Your outcomes may demonstrate variance provided the stochastic nature of the algorithm or evaluation process, or variations in numerical accuracy. Take up running the example a few time and contrast the average outcome.
In this scenario, we can observe that the model forecasted a “g” label for the input row.
Predicted: g
Conclusion
In this guide, you found out how to develop a multilayer perceptron neural network model for the ionosphere binary classification dataset.

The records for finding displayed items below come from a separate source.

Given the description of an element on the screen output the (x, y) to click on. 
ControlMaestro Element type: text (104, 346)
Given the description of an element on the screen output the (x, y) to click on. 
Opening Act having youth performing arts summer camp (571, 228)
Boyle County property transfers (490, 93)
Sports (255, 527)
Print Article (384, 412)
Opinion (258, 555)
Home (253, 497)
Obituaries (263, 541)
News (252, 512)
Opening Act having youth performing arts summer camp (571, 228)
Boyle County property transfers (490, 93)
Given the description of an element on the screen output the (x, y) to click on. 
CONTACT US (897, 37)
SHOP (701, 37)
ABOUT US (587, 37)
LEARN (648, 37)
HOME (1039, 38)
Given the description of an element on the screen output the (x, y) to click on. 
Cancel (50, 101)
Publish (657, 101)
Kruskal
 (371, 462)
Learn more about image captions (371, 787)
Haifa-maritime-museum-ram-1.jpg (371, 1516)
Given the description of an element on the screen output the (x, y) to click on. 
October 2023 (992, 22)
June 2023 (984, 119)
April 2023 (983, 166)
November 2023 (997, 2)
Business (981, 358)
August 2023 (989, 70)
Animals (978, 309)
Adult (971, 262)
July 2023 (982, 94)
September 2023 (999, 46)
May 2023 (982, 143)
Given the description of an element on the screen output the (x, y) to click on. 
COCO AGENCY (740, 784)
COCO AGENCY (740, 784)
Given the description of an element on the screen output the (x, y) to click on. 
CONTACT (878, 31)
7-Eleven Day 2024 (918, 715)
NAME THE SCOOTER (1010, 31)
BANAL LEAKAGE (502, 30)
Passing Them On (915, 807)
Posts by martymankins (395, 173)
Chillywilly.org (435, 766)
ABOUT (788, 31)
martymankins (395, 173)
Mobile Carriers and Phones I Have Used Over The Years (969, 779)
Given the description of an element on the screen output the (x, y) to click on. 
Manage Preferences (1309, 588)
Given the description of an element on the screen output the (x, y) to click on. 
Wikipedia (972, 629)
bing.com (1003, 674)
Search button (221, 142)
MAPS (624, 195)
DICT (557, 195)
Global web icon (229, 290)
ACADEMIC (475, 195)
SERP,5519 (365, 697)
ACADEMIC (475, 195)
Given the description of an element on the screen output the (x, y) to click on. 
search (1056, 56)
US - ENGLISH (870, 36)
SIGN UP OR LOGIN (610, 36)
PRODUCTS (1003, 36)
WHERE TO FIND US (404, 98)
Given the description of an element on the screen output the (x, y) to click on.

Particularly, you learned:
- How to load and summarize the ionosphere dataset and leverage the outcomes to suggest information preparations and model configurations to leverage.
- How to explore the learning dynamics of simple MLP models on the dataset.
- How to produce robust estimates with regards to model performance, tune model performance and make forecasts on fresh data.